IaC Cost Estimator for Commit-Level AWS Cloud Budgeting

Sandeep Yaramchitti
Cloud Native Daily
Published in
6 min readMar 25, 2024

--

In the realm of cloud infrastructure, where every resource translates to an operational cost, here is an interesting project that I built to proactively find AWS resource cost based on the infrastructure defined in Cloudformation or Terraform, it integrates seamlessly into the source code commit and pull request (PR) workflow, ensuring that every proposed infrastructure change is assessed for its financial impact before deployment.

Introduction

In today’s fast-paced tech environment, managing cloud infrastructure costs is as critical as the infrastructure itself. The iac-cost-estimator tool offers a robust solution to forecast and manage cloud expenses by providing precise cost estimations for Infrastructure as Code (IaC) configurations. This blog post delves into the architecture of the iac-cost-estimator, highlighting how its components work together to deliver real-time, accurate cost analysis for AWS cloud resources.

Architecture Overview

The architecture of the iac-cost-estimator comprises several interconnected components that work in harmony:

  1. Version Control System (VCS) Integration: The process begins with the VCS, such as GitHub, where IaC configurations are stored. Whenever there is a new commit or pull request, a webhook is triggered.
  2. Webhook Event: This event acts as a notification that prompts the iac-cost-estimator to begin its analysis. This is achieved through the use of GitHub App.
  3. API Gateway: Serving as the entry point for the iac-cost-estimator, the API Gateway receives the webhook event and forwards it to the appropriate Lambda function.
  4. Lambda Function: This function is responsible to validate the incoming requests to ensure request is initiated from GitHub itself. This is done through validating the webhook signature. This will help to avoid spending server time to process deliveries that are not from GitHub and will help avoid man-in-the-middle attacks.
  5. SQS Queue: Lambda function is responsible to sends messages to the specified SQS queue. The message body contains the push_event_data, which is again serialized into JSON format. This is the actual data payload that will be passed on to the queue and subsequently processed by State Machine.
  6. State Machine: I also have a Lambda function serves as an intermediary between Amazon SQS and AWS Step Functions. It receives messages from an SQS queue, initiates an execution of a Step Functions state machine with the message content, and then deletes the processed message from the queue. The function is designed to handle multiple messages efficiently, invoking a state machine execution for each one and managing exceptions gracefully.
  7. IaC Cost Estimation: State Machine is responsible to orchestrate the entire IaC cost estimation based on the received webhook event data. It uses choice state to determine if the cost estimation is for CloudFormation or Terraform and based on that workflow would be executed.
  8. Amazon Bedrock: For the CloudFormation flow, it uses amazon bedrock to find the AWS resource types using AI models and in this case, uses cohere LLM for this operation. (Watch out for the source code and it is lot of fun to work with the Bedrock with Lambda)
  9. Notification: For notifications, this design includes communicating back to GitHub as comments, PR review comments and in addition, you will get email and AWS Simple Email Service (SES) is used for that.

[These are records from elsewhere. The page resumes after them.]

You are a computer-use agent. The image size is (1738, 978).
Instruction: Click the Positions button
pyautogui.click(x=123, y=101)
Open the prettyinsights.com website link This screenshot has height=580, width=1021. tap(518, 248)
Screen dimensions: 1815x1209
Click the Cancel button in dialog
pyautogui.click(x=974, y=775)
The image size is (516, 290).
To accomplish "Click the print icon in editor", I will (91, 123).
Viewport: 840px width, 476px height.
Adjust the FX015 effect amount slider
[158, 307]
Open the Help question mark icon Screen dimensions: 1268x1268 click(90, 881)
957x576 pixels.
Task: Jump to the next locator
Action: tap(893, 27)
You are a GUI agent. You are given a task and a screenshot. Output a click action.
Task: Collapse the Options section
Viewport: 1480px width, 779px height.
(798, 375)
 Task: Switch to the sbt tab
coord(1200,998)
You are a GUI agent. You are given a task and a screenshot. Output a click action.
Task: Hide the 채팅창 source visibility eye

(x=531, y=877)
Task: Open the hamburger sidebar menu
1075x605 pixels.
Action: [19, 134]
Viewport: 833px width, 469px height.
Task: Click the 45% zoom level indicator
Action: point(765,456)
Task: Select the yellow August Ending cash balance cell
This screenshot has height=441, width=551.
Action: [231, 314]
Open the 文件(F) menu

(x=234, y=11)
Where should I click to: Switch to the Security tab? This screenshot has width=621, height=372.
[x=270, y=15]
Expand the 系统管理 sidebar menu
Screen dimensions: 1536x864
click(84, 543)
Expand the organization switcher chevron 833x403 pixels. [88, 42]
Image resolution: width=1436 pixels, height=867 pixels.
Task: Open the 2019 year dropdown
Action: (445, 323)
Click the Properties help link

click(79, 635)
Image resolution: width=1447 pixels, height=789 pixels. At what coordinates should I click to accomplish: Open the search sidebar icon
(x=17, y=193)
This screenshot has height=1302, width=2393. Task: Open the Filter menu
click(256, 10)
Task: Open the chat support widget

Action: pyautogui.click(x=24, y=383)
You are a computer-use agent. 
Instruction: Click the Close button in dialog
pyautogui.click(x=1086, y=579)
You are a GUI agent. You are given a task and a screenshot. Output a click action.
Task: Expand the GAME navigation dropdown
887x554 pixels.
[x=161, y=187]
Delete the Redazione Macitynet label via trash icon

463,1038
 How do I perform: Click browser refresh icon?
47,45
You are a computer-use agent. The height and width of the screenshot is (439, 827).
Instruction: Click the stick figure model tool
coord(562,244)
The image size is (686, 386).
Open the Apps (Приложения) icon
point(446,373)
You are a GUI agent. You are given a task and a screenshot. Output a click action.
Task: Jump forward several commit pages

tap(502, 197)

Inside the iac-cost-estimator: A Technical Deep Dive(Part 1)

The process starts with creating a GitHub App and installing that in the repo; subscribing to the right events and configuring webhook.

Please refer the GitHub’s official documentation about:

Check out the following screenshot on the IaC Cost Estimator GitHub App

Configure the webhook with API Gateway URL and I have it fronted with Route53 URL and will show the detailed code how it is built.

As explained in the architecture, the entire solution relies on a commit to GitHub or a PR event; to set the permissions and subscribe to the right events.

Follow the instructions on the GitHub’s official site for more information on installing it on repos here.

Now, let’s dive into the solution and start with the AWS resources provisioned through the IaC and in this case, I have used SAM Template and this section includes all the resources defined in the architecture starting with Route53 url, API Gateway, Serverless Lambda function, SQS, State Machine, Amazon Bedrock etc.

Once you deploy this template and configure the Webhook section as explained above; we are ready to receive Webhook events on commit or PR :)

Now, let’s look at how to validate the request to ensure it is initiated from GitHub and the request is not tampered. Check out GitHub’s official documentation on this here.

When we configure Github Webhook Secret, github sends a webhook signature header along with the payload as event and this is done by creating a signature hash on github end using the secret and the payload. As the API Gateway receive the event and forward it to lambda function, lambda function is validating the request by computing the hash again using the secret and payload. That’s how the backend resources are protected and only allowed for valid GitHub signature.

Also, refer the following code snippet from GitHub on how to validate the webhook signature in python.

Now, let’s look at the lambda code to extract the push event data and sample to check if cloudformation files have been added / modified / deleted.

Now, if the file changes are associated with CloudFormation or Terraform — we will send that to SQS to run this at scale and also decouple the processing.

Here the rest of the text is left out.